Start of PAGE EXTRACT

Julina Tatlock believes the role of human creators won't disappear. She used costume design as an example. How a costume feels on an actor, how that texture changes their movement, how the rustle of fabric creates a scene's atmosphere.

All of this is part of acting, part of storytelling. Current AI flattens all these details. That's precisely why humans are needed. Korea faces the same challenge. The many professionals who built K-Content's competitiveness must adapt to the new technological environment. Training personnel with Entertainment tech capabilities is urgent.

The Myth of 'Democratization'

Near the session's end, Charlie Fink asked directly. "People say a young person in Lagos who never went to film school will make the next Star Wars. I don't think so. Making Star Wars is really hard and requires very specific skills. Having access to a computer and Runway doesn't mean you can make Star Wars."

The essence of Hollywood, as he sees it, is 'the aggregation of the world's best talent.' When director Doug Liman makes a film, he doesn't work alone. Starting from his ideas, he gathers artists who will expand and enrich his vision.

No matter what technology you have access to, it's a world one person cannot create alone. Julina Tatlock added, "In Edge of Tomorrow, Tom Cruise does his own stunts. Doug wants actors to feel danger. That fear shows up on screen.

No matter how advanced AI gets, it can't replicate that human trembling." The same applies to K-Content. Individual creator talent isn't enough. An ecosystem connecting technology and creation, planning and production, domestic and international is needed. EnterTech is the core infrastructure of that ecosystem.

Remaining Questions and K-Content's Next Decade

The 90-minute session ended. But the questions didn't.

China has already industrialized AI content production. Can the US, can Korea, catch up to that scale and speed? When will AI content emerge that truly moves hearts, breaking through the Vanilla Effect?

How can we draw young generations—whose time is being taken by micro-dramas and AI characters—back to traditional narratives? How should creators embrace new tools amid fears of job loss?

End of PAGE EXTRACT
Start of GIVEN INFORMATION

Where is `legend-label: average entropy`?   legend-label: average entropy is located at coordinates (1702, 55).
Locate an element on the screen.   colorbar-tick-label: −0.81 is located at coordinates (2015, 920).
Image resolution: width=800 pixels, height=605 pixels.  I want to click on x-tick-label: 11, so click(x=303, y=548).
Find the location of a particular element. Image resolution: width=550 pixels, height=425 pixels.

End of GIVEN INFORMATION

WHAT THIS EXERCISE ASKS —
1 - Repeat a passage from the article about AI and filmmaking word for word, beginning with the words "No matter what" and ending after "the Vanilla Effect?".
2 - In the article about AI and filmmaking, what did Julina Tatlock use as an example of why human creators are still needed?

SOLUTIONS TO THE PROBLEMS —
1 -
No matter what technology you have access to, it's a world one person cannot create alone. Julina Tatlock added, "In Edge of Tomorrow, Tom Cruise does his own stunts. Doug wants actors to feel danger. That fear shows up on screen.

No matter how advanced AI gets, it can't replicate that human trembling." The same applies to K-Content. Individual creator talent isn't enough. An ecosystem connecting technology and creation, planning and production, domestic and international is needed. EnterTech is the core infrastructure of that ecosystem.

Remaining Questions and K-Content's Next Decade

The 90-minute session ended. But the questions didn't.

China has already industrialized AI content production. Can the US, can Korea, catch up to that scale and speed? When will AI content emerge that truly moves hearts, breaking through the Vanilla Effect?

2 - Costume design.